### Activity:
What is needed is every line of the material that contains "agent".

*** Provided data Section Begins ***

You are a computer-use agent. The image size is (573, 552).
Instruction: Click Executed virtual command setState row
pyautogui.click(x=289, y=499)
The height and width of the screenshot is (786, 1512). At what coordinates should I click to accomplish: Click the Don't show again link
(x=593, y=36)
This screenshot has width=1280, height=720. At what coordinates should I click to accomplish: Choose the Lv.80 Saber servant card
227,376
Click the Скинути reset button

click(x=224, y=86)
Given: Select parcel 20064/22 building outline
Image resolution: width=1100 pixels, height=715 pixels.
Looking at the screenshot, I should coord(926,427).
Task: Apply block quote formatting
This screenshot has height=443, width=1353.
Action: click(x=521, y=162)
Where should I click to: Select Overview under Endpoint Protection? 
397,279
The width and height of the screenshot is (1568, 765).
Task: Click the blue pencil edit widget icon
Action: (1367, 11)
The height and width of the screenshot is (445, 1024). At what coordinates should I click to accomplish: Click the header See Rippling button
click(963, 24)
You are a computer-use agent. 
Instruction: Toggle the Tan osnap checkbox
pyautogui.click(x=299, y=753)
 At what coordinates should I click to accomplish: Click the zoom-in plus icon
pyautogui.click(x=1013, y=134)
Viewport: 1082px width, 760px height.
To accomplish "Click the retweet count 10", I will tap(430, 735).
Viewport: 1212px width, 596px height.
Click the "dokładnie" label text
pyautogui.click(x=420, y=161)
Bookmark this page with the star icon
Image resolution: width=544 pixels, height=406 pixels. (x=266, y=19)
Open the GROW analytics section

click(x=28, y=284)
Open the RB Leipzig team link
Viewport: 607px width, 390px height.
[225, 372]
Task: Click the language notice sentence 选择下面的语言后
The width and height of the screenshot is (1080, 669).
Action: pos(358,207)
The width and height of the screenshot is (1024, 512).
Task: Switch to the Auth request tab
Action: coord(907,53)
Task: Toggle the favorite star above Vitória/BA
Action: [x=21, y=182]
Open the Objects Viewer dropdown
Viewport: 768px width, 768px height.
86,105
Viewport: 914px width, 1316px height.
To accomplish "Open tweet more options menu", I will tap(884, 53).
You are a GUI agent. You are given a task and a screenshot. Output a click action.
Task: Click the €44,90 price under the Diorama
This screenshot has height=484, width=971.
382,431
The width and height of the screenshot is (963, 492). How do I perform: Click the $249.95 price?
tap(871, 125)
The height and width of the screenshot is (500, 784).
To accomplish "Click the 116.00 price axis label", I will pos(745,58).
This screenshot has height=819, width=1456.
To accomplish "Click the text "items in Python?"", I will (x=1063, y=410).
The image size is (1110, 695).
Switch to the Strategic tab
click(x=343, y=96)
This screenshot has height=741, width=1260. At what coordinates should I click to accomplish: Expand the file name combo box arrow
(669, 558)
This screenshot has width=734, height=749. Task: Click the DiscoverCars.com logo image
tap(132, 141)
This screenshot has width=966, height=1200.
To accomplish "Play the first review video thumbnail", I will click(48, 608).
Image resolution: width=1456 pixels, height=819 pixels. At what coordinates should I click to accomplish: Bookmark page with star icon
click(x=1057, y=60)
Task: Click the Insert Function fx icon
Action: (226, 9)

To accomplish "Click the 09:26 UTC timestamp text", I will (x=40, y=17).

*** Provided data Section Ends ***

### Written response:
You are a computer-use agent. The image size is (573, 552).
You are a computer-use agent. 
You are a GUI agent. You are given a task and a screenshot. Output a click action.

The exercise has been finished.